[WHAT THE TASK REQUIRES]:
Below are some records; return each one exactly as written.

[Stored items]
===============
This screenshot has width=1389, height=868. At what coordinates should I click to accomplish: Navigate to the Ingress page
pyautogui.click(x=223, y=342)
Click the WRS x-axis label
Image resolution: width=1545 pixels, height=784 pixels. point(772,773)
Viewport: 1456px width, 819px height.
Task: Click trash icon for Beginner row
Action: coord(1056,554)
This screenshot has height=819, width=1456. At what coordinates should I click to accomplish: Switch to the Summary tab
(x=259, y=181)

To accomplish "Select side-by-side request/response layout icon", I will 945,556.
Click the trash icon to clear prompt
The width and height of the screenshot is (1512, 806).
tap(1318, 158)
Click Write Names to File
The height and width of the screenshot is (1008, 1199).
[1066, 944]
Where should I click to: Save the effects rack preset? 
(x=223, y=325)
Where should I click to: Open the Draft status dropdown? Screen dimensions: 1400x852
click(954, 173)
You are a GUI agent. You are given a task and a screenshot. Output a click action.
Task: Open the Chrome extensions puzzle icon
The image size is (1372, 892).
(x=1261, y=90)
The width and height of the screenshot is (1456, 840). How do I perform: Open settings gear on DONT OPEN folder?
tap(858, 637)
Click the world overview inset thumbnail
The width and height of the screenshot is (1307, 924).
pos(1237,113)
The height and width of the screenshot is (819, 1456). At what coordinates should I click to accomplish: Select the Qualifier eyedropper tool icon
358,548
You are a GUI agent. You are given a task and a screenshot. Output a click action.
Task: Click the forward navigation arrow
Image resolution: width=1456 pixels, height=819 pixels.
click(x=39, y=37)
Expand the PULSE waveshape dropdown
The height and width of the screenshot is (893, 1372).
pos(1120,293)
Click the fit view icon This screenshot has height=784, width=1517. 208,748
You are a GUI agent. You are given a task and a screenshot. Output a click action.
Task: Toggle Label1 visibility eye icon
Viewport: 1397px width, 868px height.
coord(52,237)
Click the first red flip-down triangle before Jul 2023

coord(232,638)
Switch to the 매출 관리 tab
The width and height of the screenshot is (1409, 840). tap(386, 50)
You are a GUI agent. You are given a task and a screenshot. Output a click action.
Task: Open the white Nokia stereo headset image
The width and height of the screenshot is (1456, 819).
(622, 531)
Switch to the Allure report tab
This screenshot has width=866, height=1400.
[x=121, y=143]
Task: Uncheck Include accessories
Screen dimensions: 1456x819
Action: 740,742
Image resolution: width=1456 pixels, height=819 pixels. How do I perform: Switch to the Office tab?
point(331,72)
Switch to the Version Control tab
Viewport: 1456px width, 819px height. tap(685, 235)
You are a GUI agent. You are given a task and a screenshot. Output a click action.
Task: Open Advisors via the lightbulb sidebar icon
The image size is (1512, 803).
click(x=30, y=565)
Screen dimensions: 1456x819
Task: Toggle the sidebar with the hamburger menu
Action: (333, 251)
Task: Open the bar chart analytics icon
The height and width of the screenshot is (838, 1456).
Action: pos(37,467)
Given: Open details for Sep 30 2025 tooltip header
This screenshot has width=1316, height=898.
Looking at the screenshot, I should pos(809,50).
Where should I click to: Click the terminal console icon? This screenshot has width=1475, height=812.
===============
[EXERCISE SOLUTION]:
This screenshot has width=1389, height=868. At what coordinates should I click to accomplish: Navigate to the Ingress page
pyautogui.click(x=223, y=342)
Click the WRS x-axis label
Image resolution: width=1545 pixels, height=784 pixels. point(772,773)
Viewport: 1456px width, 819px height.
Task: Click trash icon for Beginner row
Action: coord(1056,554)
This screenshot has height=819, width=1456. At what coordinates should I click to accomplish: Switch to the Summary tab
(x=259, y=181)

To accomplish "Select side-by-side request/response layout icon", I will 945,556.
Click the trash icon to clear prompt
The width and height of the screenshot is (1512, 806).
tap(1318, 158)
Click Write Names to File
The height and width of the screenshot is (1008, 1199).
[1066, 944]
Where should I click to: Save the effects rack preset? 
(x=223, y=325)
Where should I click to: Open the Draft status dropdown? Screen dimensions: 1400x852
click(954, 173)
You are a GUI agent. You are given a task and a screenshot. Output a click action.
Task: Open the Chrome extensions puzzle icon
The image size is (1372, 892).
(x=1261, y=90)
The width and height of the screenshot is (1456, 840). How do I perform: Open settings gear on DONT OPEN folder?
tap(858, 637)
Click the world overview inset thumbnail
The width and height of the screenshot is (1307, 924).
pos(1237,113)
The height and width of the screenshot is (819, 1456). At what coordinates should I click to accomplish: Select the Qualifier eyedropper tool icon
358,548
You are a GUI agent. You are given a task and a screenshot. Output a click action.
Task: Click the forward navigation arrow
Image resolution: width=1456 pixels, height=819 pixels.
click(x=39, y=37)
Expand the PULSE waveshape dropdown
The height and width of the screenshot is (893, 1372).
pos(1120,293)
Click the fit view icon This screenshot has height=784, width=1517. 208,748
You are a GUI agent. You are given a task and a screenshot. Output a click action.
Task: Toggle Label1 visibility eye icon
Viewport: 1397px width, 868px height.
coord(52,237)
Click the first red flip-down triangle before Jul 2023

coord(232,638)
Switch to the 매출 관리 tab
The width and height of the screenshot is (1409, 840). tap(386, 50)
You are a GUI agent. You are given a task and a screenshot. Output a click action.
Task: Open the white Nokia stereo headset image
The width and height of the screenshot is (1456, 819).
(622, 531)
Switch to the Allure report tab
This screenshot has width=866, height=1400.
[x=121, y=143]
Task: Uncheck Include accessories
Screen dimensions: 1456x819
Action: 740,742
Image resolution: width=1456 pixels, height=819 pixels. How do I perform: Switch to the Office tab?
point(331,72)
Switch to the Version Control tab
Viewport: 1456px width, 819px height. tap(685, 235)
You are a GUI agent. You are given a task and a screenshot. Output a click action.
Task: Open Advisors via the lightbulb sidebar icon
The image size is (1512, 803).
click(x=30, y=565)
Screen dimensions: 1456x819
Task: Toggle the sidebar with the hamburger menu
Action: (333, 251)
Task: Open the bar chart analytics icon
The height and width of the screenshot is (838, 1456).
Action: pos(37,467)
Given: Open details for Sep 30 2025 tooltip header
This screenshot has width=1316, height=898.
Looking at the screenshot, I should pos(809,50).
Where should I click to: Click the terminal console icon? This screenshot has width=1475, height=812.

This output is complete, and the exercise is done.